The idea behind Nura is that measuring how your ear responds to different frequencies of sound will allow the company to create a pair of headphones that is “tuned” for your ears.

Here’s how it works. First, Nura creates a map of your hearing by measuring the faint sounds that “leak” back out of your ears when you are listening to things like music (“otoacoustic emission,” according to Petrovic). It uses the relative strength of those signals to determine which frequencies you are most sensitive to. Then it “tunes” your headphones to boost the frequencies you don’t hear well, balancing the sound.

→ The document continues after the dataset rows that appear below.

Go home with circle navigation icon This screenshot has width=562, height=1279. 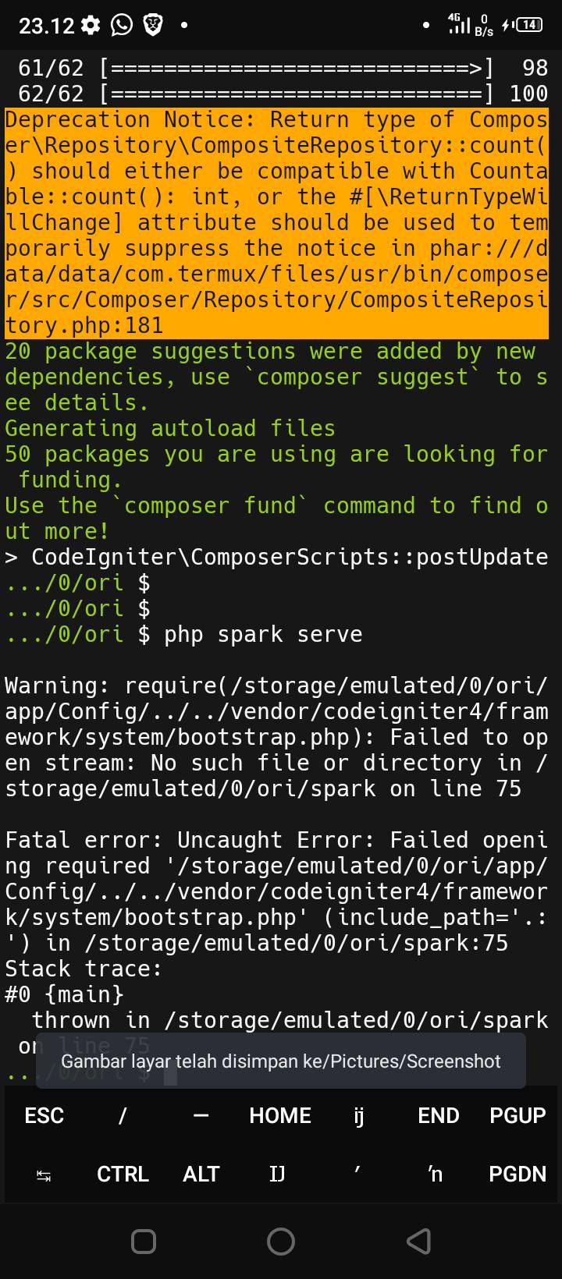pos(281,1241)
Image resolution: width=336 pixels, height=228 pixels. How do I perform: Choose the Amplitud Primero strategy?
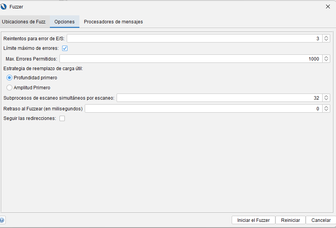pyautogui.click(x=10, y=87)
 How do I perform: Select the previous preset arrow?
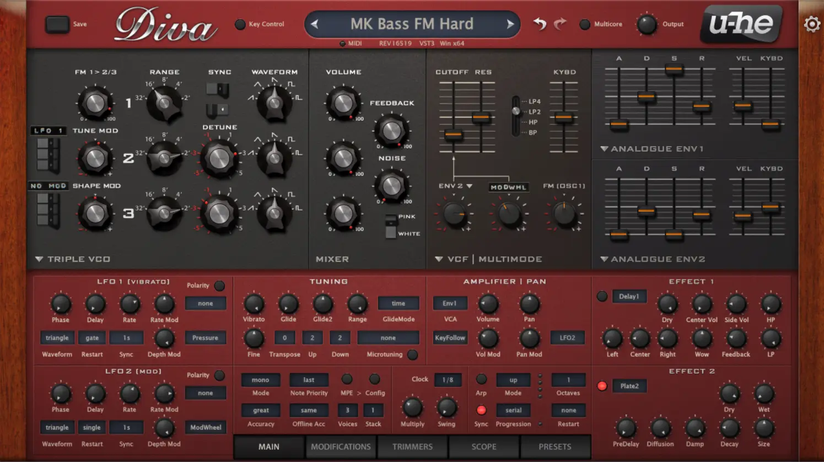coord(314,24)
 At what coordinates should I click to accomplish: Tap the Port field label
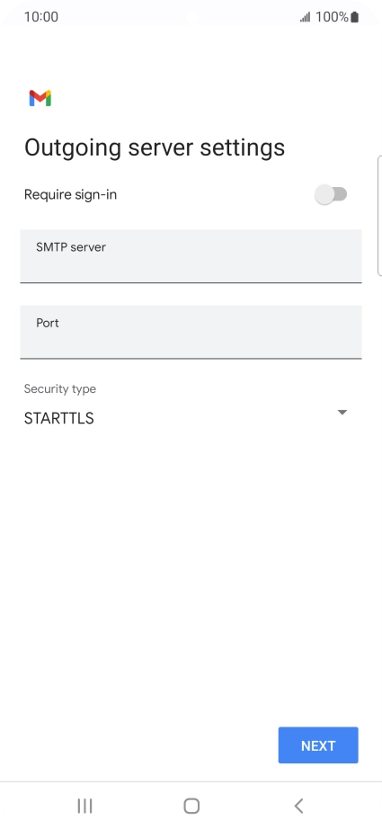48,323
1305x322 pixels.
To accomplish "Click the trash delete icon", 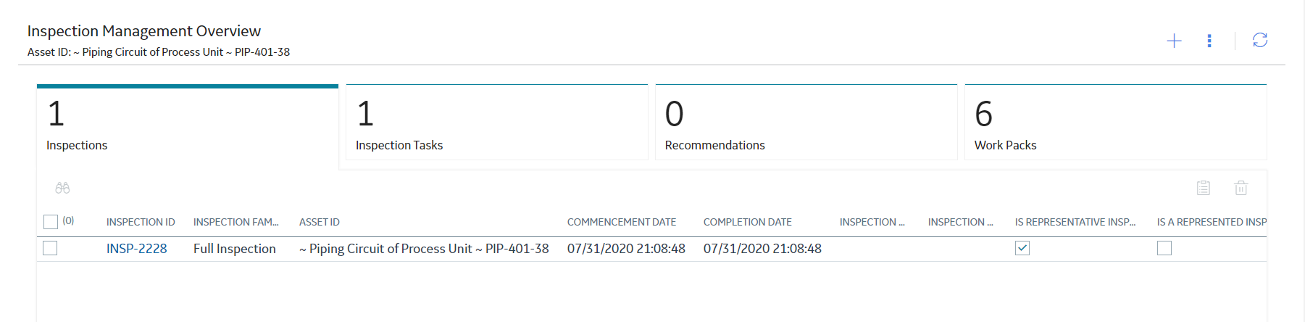I will pos(1241,188).
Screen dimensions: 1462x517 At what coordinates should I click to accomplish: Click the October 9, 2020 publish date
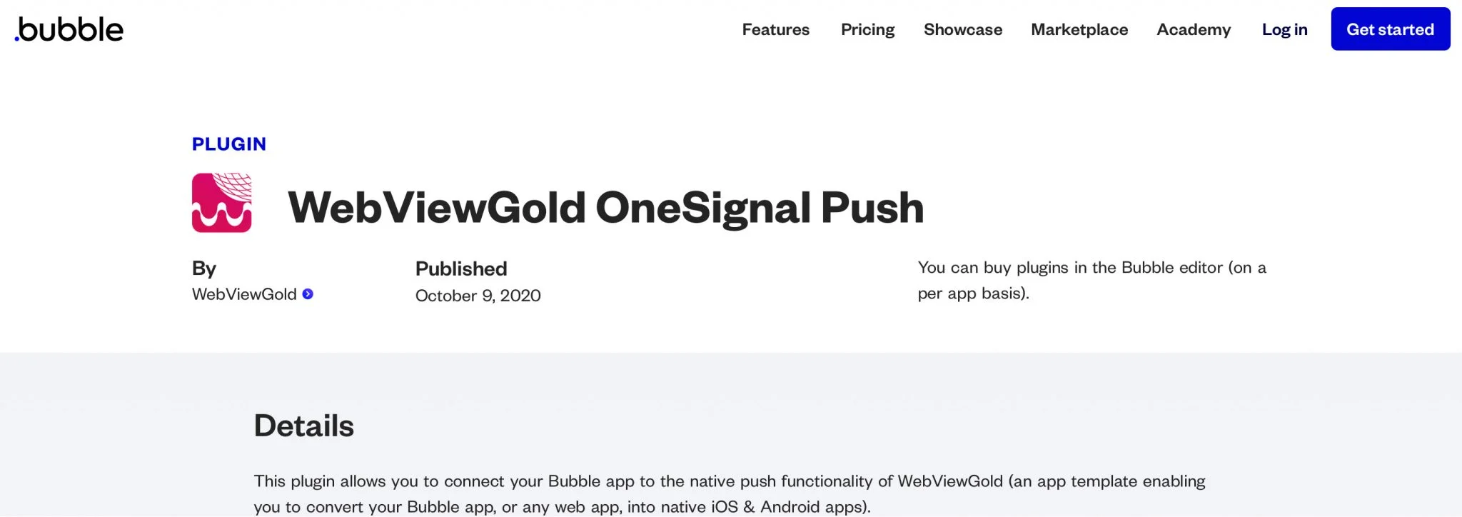click(x=478, y=295)
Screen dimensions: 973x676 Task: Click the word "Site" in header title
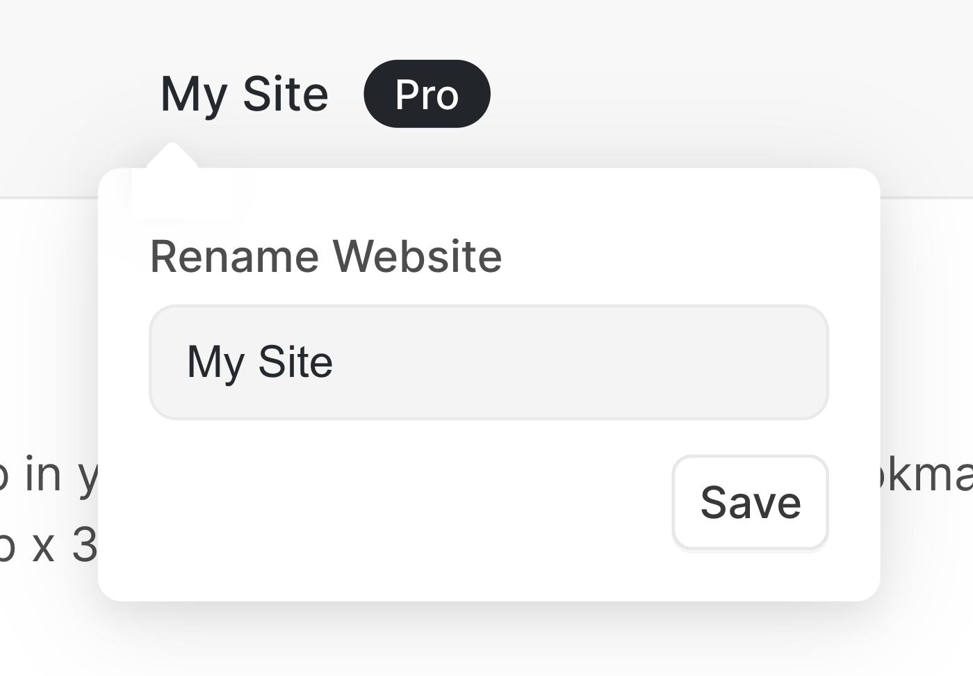[285, 94]
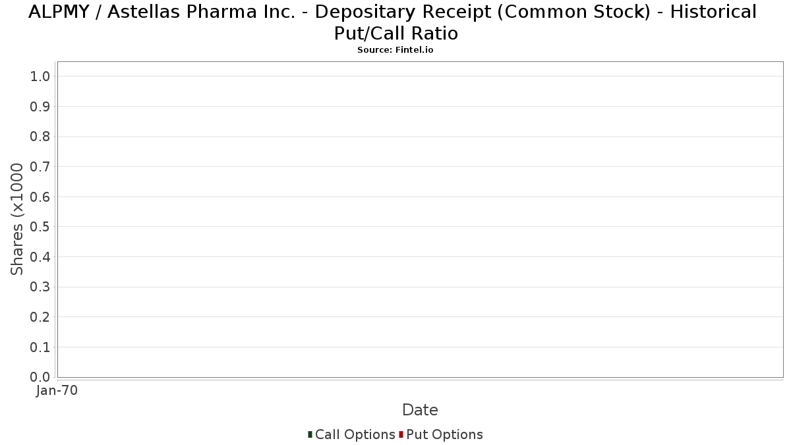The width and height of the screenshot is (791, 445).
Task: Click the 0.7 y-axis tick label
Action: [x=40, y=167]
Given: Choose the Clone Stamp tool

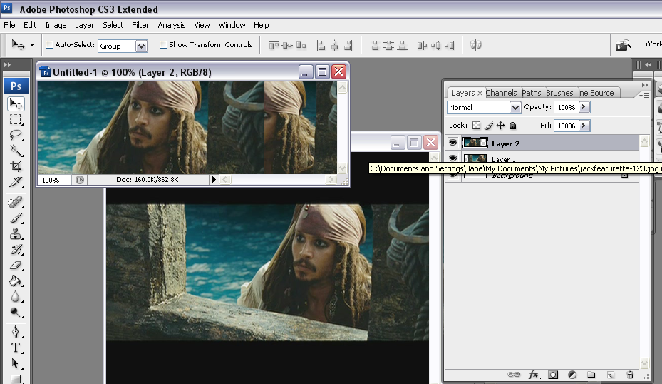Looking at the screenshot, I should [x=15, y=233].
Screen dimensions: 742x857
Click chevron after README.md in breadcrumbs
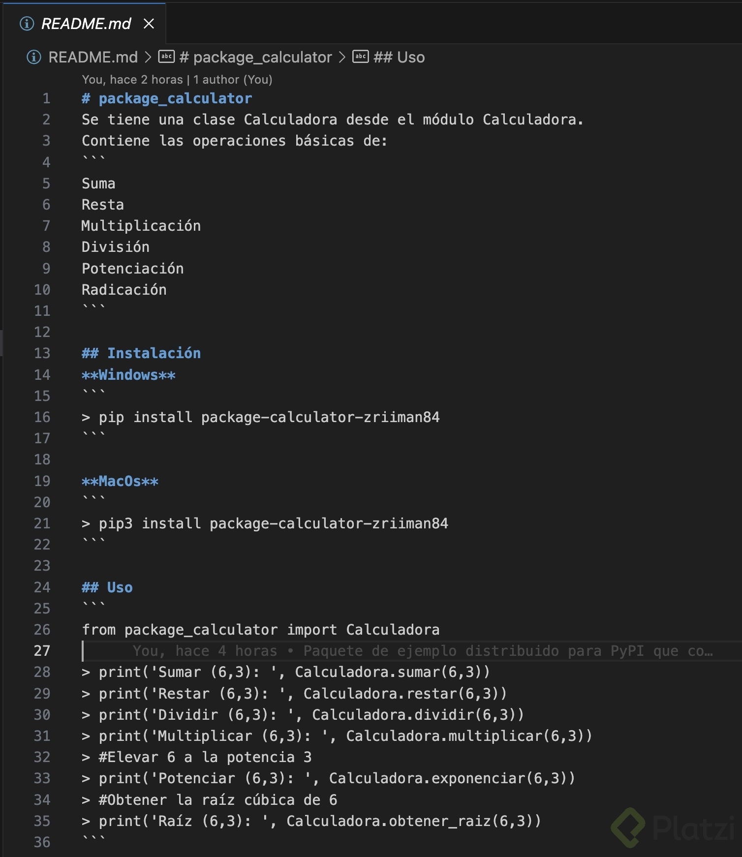click(148, 57)
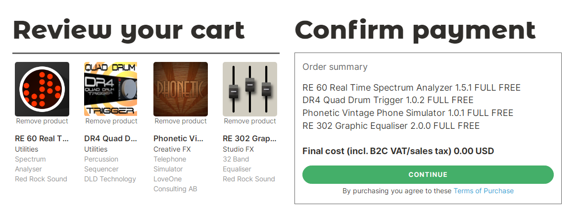Click the DR4 Quad Drum Trigger icon
This screenshot has width=583, height=220.
click(x=111, y=89)
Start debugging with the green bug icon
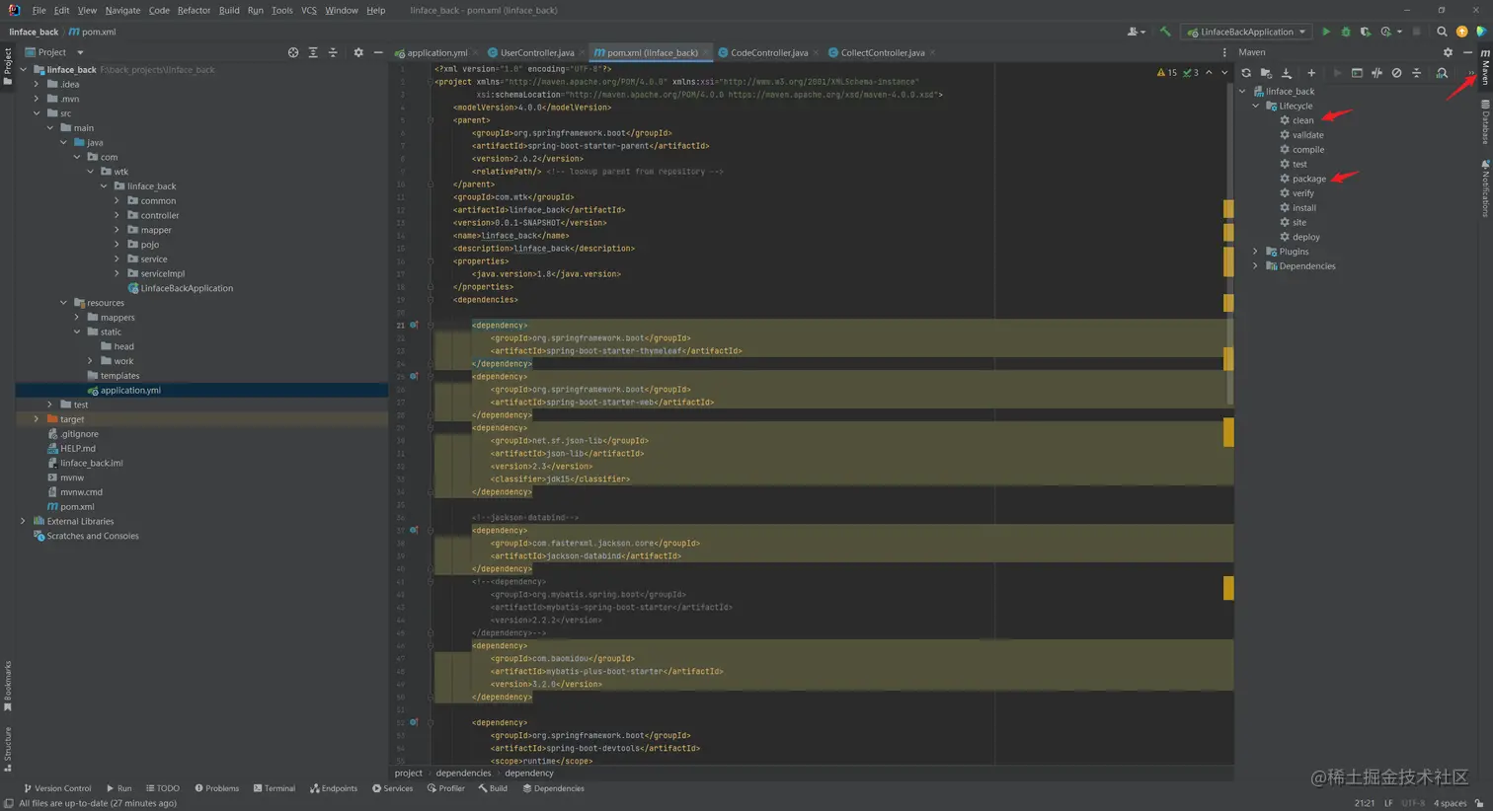Screen dimensions: 1493x811 pos(1345,32)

We got a chance to try a Nura prototype, and the differences between the tuning for various members of our team were striking, as were the differences in the shape of our hearing graphs. My colleague’s profiles sounded substantially worse to me than my own (and vice versa). And those differences didn’t just stem from our hearing being worse or better, but from differences in how well we heard specific frequencies.

But preference isn’t just about how well we hear certain frequencies, but also simply what we like. And there is a huge swath of the population that likes to pump up the bass (see the popularity of Beats headphones). Petrovic says that Nura tries to take this into account with its design. Nura's headphones have a ear-bud like piece that delivers your custom sound profile into your ear, and also seal it. But they also have an over-ear component that plays bass vibrations so you can feel them around your ears. This can potentially help prevent hearing damage for people who like to crank up the bass, Petrovic says.